ワシントンにきている。主たる目的は、沖縄で進められている辺野古の基地建設に反対する沖縄の人々の声を伝えることである。私が事務局長を務める新外交イニシアティブ(ND)では過去3年の研究の成果を踏まえ、この2月に日本で「今こそ辺野古に代わる選択を -NDからの提言-」という報告書を発表した。これをワシントンにおいてもシンポジウムで発表し、また、連邦議会関係者や専門家を回って説明する、という行程である。
到着後、数日が経過したが、今回の訪問でまず若干驚いたのは、面談する相手が、沖縄の基地問題について程度の差はあれ一定の知識を持っていることが多くなったということである。例えば、数年前であれば、この問題について米議会を回っても、沖縄の場所を説明し、沖縄に基地の問題があることから伝えなければならなかったが、今回は多くの面談相手から、冒頭に「数ヶ月前に沖縄の人が来て話を聞いたから、概要は分かっているつもりだよ。
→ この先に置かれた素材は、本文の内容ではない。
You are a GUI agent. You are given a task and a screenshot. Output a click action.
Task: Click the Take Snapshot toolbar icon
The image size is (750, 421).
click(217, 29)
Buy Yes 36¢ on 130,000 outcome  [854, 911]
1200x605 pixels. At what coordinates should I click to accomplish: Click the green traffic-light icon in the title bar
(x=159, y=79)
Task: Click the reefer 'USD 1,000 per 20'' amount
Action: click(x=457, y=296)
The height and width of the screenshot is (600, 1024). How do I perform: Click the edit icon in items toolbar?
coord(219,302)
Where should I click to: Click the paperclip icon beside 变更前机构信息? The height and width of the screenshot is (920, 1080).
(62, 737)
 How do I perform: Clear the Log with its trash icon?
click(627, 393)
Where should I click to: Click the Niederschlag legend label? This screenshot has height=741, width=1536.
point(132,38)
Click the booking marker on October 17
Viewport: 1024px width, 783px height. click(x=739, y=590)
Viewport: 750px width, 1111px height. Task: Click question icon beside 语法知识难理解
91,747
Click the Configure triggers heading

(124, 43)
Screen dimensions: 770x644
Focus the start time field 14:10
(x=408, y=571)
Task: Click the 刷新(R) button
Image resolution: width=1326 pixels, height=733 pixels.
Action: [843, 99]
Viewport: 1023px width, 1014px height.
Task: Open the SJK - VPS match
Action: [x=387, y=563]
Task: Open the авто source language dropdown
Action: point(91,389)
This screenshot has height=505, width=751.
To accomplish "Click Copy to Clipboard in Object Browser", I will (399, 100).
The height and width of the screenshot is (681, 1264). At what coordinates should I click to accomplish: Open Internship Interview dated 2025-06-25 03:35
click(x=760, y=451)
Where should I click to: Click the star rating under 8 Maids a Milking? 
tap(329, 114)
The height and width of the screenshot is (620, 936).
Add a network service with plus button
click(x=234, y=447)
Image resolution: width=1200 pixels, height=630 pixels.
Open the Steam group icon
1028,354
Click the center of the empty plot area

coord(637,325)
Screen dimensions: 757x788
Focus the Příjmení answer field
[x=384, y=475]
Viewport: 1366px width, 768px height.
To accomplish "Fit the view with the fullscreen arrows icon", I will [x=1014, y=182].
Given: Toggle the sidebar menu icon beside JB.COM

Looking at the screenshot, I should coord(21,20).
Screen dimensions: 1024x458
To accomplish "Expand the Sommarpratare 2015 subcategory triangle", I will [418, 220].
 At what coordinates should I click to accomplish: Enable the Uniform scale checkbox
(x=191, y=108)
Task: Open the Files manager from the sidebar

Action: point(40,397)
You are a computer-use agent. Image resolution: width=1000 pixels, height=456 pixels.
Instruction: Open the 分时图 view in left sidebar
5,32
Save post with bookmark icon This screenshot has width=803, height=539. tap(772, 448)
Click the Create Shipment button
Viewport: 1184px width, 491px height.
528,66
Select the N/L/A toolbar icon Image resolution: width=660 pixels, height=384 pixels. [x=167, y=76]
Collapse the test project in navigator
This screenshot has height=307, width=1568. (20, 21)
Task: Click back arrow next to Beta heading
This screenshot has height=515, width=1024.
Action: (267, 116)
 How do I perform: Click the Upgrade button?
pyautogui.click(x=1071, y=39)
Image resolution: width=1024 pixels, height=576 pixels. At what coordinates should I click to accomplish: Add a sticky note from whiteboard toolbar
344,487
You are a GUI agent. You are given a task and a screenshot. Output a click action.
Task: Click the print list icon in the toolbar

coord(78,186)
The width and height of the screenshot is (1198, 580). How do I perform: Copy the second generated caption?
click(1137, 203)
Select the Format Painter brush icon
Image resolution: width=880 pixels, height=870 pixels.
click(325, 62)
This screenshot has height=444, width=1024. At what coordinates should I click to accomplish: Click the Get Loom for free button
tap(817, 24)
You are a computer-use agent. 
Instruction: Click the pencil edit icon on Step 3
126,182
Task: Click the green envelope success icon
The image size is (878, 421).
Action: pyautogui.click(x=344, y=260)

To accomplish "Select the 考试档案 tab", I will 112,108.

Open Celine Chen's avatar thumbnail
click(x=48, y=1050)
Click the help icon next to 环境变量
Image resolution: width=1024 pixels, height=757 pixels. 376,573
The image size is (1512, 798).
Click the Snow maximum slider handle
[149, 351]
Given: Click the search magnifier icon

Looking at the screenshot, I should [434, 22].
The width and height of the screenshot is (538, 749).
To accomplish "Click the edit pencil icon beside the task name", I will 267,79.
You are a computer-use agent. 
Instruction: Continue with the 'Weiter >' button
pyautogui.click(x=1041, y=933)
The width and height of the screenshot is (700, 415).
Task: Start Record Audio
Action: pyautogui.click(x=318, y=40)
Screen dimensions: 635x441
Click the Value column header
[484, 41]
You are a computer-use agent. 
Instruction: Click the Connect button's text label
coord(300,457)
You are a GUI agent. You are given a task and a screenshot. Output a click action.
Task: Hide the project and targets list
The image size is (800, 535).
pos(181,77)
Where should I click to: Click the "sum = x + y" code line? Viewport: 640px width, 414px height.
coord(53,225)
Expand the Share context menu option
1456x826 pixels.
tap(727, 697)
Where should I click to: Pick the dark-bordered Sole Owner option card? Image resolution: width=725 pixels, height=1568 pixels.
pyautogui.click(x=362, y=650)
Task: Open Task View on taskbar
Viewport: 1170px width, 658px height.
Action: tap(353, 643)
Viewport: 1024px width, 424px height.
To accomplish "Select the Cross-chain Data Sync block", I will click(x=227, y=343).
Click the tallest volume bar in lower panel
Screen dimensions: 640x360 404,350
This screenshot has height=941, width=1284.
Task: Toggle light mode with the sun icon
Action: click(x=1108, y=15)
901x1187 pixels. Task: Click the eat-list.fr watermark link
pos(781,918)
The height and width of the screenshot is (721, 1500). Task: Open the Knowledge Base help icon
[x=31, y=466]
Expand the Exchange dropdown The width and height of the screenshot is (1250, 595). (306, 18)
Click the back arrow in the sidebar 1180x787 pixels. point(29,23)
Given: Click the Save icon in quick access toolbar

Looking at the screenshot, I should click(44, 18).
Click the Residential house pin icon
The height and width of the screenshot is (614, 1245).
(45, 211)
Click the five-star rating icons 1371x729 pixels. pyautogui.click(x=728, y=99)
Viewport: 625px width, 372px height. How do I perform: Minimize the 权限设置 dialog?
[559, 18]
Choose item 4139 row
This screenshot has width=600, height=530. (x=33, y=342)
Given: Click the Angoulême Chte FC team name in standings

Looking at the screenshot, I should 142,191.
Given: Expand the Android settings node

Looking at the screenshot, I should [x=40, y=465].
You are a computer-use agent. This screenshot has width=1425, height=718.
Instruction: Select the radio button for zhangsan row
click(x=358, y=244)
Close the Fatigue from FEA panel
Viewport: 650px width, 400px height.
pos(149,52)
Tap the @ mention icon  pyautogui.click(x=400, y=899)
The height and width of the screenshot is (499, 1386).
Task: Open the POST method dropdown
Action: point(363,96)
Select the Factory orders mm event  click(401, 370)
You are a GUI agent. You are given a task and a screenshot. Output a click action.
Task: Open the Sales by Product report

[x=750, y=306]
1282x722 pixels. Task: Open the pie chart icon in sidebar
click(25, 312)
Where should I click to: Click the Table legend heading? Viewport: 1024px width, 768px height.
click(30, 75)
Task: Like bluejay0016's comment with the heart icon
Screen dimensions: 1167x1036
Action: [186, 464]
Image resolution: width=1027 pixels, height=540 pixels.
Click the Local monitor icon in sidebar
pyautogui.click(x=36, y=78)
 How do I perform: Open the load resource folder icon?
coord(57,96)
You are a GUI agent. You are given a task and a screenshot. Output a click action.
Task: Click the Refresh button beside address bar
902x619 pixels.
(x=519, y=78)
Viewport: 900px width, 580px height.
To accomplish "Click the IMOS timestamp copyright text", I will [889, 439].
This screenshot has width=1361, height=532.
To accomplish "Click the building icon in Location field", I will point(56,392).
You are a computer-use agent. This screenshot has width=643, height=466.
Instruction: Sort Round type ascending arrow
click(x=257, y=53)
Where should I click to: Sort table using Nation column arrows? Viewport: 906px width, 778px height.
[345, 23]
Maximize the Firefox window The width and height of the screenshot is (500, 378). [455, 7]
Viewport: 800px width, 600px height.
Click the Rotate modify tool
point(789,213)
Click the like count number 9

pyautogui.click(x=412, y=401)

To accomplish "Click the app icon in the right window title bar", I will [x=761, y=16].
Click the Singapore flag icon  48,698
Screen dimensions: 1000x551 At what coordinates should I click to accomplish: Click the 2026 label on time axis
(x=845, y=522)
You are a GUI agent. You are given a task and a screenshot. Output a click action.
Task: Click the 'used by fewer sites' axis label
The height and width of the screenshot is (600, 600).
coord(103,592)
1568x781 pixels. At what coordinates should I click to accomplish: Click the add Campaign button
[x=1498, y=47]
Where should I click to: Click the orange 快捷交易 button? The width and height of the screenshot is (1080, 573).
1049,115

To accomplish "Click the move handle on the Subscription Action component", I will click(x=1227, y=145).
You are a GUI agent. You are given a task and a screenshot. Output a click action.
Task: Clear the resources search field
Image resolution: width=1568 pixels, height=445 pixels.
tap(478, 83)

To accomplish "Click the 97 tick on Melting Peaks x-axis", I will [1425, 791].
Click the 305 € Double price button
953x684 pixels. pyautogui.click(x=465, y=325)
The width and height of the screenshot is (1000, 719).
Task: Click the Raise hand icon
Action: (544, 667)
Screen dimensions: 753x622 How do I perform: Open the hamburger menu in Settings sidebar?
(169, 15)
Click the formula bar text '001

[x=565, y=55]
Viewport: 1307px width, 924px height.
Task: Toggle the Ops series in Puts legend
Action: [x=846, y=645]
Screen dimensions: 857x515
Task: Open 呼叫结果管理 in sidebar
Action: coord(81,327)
アップデート情報を歓迎したい」との話がある。
翁長雄志沖縄県知事や稲嶺進名護市長、国会議員などの沖縄の方々がアメリカに渡り、連邦議員や安全保障の専門家に沖縄の状況を伝え、辺野古基地建設への懸念を伝えるという訪米活動がこの数年頻繁に行われている。私が、この問題についてワシントンで働きかけを始めて8年になるが、当初は沖縄の基地問題といってもカケラも知らないポリシーメーカーがほとんどであったことからすれば、実に大きな変化である。
もっとも、辺野古の工事が始まっている今、彼らに問題の詳細や沖縄の人々の苦悩を認識してもらうだけでなく、実際の変化を導き出さねばならず、そのためにはさらなる努力が必要であるとも感じている。
さて、今日お会いした民主党のあるリベラルな下院議員であるが、つい5、6年前に沖縄に行ったことがあるとのことであった。米議会の公式な企画として議員が海外視察に行くCODELという制度により、下院の軍事委員会の訪問団で沖縄を訪れたそうである。辺野古の基地建設現場もみたよ、と話すので「座り込みをしている人々にも話を聞いたのですか?」と聞くと、答えは「NO」。「そのような人たちは見かけなかった。話を聞くチャンスもなかった」との答えであった。